Abstract
FLT3 mutations occur in ~30% of Acute Myelogenous Leukemia (AML) cases and while FLT3 inhibitors (FLT3i) have improved prognosis, many patients are primary resistant. Previously, using Reverse Phase Protein Arrays (RPPA), we identified three proteomic clusters with differing FLT3i responses: 29% improved (C1), 21% unaffected (C2), and in 50% therapy was detrimental (C3). We also showed that a six-protein protein classifier predicted cluster membership with >97% accuracy. Here, we provide orthogonal validation of these findings using Mass Spectrometry (MS)-based proteomics and demonstrate differential FLT3i sensitivity in ex-vivo drug assays.
The levels of 429 proteins (338 total and 91 post-translational modified (PTM)) were measured in 806 newly diagnosed, fresh, pre-treatment, >95% blast enriched AML samples using RPPA. Protein expression was normalized to non-G-CSF treated, normal bone marrow-derived CD34+ cells. FLT3 mutation status, therapy and outcome data were known for 636 patients, of which 127 were FLT3 mutant (MUT), including 54 treated with FLT3i. MS-based proteomics quantified 10,102 total proteins in 57 AML samples, of which Pearson's and Spearman's correlation were used for protein-protein correlations (p<0.01; R>0.5); Proprietary machine learning (ML) model coupled with Consensus Clustering was used for identifying FLT3i sensitivity sample subgroups based on MS proteomic measurements and ex-vivo sensitivity assays. For ex-vivo sensitivity assays, AML cells were treated with several dilutions of a FLT3i (Sorafenib, Midostaurin, Crenolanib, Quizartinib, Gilteritinib, Tuspetinib and MAX-40279 (a dual FLT3/FGFR inhibitor)) and cell viability was assessed with CellTiter-Glo® (Promega).

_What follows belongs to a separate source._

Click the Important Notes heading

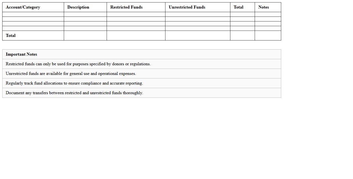click(22, 54)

Using our MS-based proteomics measurements and sensitivity results with our proprietary ML model, we processed both AML patient samples (N=57) and patient-derived cell lines (N=59), and we were able to identify 7 distinct clusters. Most samples predicted to be sensitive to FLT3i by RRPA C1 (N=5) were clustered in the same MS-based category which was significantly enriched with ex-vivo FLT3i responders. In contrast, 4 of the samples that were predicted to be resistant to FLT3i (C2=3, C3=1) were clustered in a different MS-based category, which was enriched with ex-vivo insensitive FLT3i assays. The rest of the samples with a RRPA-based prediction were falling into 3 different categories with mixed or partial sensitivity enrichments to FLT3i (C1=1, C3=2 / C2=2, C3=2 / C1=1). 258 out of 338 RPPA proteins (76%) were detected by both RPPA and MS-based proteomics analyses, with a median correlation of R=0.4 and significant correlation (R>0.5) present in 85 proteins (25%). Importantly, 3 out of the 6 proteins from our RPPA protein classifier (SMARCA2, PXN, DPF2) showed significantly high correlation with MS-based proteomics (R=0.74, 0.68, 0.57) and passed an 80th percentile threshold on their intensities. These three markers exhibited concordant expression patterns across MS-based categories and their corresponding RPPA-based clusters, consistently showing up- or down-regulation in both measurement platforms. Of note, cases with higher overall resistance to FLT3i in the ex-vivo assays showed moderate sensitivity to a SMARCA2/4 inhibitor, corroborating findings from our previous work with RPPA. Finally, we identified cell lines in which the expressions of PXN, SMARCA2, and DPF2 match primary AML samples from each FLT3i group (sensitive vs resistant).
Previouslywe demonstrated that RPPA proteomics could discriminate FLT3i sensitive and resistant cases and here we present orthogonal confirmation by MS proteomics and ex-vivo sensitivity assays. Moreover, we show that the expression of only three proteins forms a robust biomarker to predict FLT3i sensitivity of FLT3-MUT AML patients prior to therapy. We also identified AML cell lines that mimic both FLT3i resistance and sensitivity, and combined with deep proteomics data, these provide an ideal tool to identify/optimize combination treatments for the resistant patient subsets. We aim to further validate our global proteomics findings retrospectively using samples from a separate cohort of FLT3-MUT and FLT3i treated AML patients. Our work could provide means to triage and recommend therapy selection for FLT3-MUT AML patients in the future.